● Task item: Extract every line from the records below that contains the word "computer".

(Saved data entries)
-=-=-
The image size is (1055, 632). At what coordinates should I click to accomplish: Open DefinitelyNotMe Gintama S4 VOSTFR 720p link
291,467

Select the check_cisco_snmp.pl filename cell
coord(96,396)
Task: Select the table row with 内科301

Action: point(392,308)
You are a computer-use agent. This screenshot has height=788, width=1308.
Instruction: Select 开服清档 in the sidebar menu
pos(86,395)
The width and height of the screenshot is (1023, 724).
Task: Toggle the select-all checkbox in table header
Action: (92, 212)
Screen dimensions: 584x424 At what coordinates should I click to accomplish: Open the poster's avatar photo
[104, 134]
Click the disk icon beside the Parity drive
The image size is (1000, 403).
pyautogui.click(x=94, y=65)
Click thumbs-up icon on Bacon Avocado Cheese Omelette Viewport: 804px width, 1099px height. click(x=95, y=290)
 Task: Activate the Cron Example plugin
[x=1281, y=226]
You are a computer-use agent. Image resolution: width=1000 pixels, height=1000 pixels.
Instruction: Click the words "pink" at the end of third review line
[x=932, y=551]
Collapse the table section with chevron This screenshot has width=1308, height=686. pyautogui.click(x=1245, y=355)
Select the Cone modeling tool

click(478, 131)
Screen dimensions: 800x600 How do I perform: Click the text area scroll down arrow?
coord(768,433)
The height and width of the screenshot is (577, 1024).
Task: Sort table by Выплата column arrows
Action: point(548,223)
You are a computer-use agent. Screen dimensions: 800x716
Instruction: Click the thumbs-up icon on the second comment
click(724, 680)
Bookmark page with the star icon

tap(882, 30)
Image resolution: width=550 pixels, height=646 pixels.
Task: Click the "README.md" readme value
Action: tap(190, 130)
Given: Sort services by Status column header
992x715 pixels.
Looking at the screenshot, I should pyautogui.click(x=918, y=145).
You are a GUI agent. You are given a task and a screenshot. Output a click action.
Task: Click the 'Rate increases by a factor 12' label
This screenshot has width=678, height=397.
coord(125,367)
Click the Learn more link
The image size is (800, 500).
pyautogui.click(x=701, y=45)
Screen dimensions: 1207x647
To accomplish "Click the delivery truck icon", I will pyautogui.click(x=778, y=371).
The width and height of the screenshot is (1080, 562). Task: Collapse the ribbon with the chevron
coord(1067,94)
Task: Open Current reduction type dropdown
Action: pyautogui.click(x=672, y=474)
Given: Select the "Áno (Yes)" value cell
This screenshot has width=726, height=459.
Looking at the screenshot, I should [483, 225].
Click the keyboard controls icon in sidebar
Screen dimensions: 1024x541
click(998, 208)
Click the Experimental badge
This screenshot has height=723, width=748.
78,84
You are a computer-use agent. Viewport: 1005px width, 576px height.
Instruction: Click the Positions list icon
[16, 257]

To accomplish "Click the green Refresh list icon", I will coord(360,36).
-=-=-
● Finished task:
You are a computer-use agent. This screenshot has height=788, width=1308.
You are a computer-use agent. Image resolution: width=1000 pixels, height=1000 pixels.
You are a computer-use agent. Screen dimensions: 800x716
You are a computer-use agent. Viewport: 1005px width, 576px height.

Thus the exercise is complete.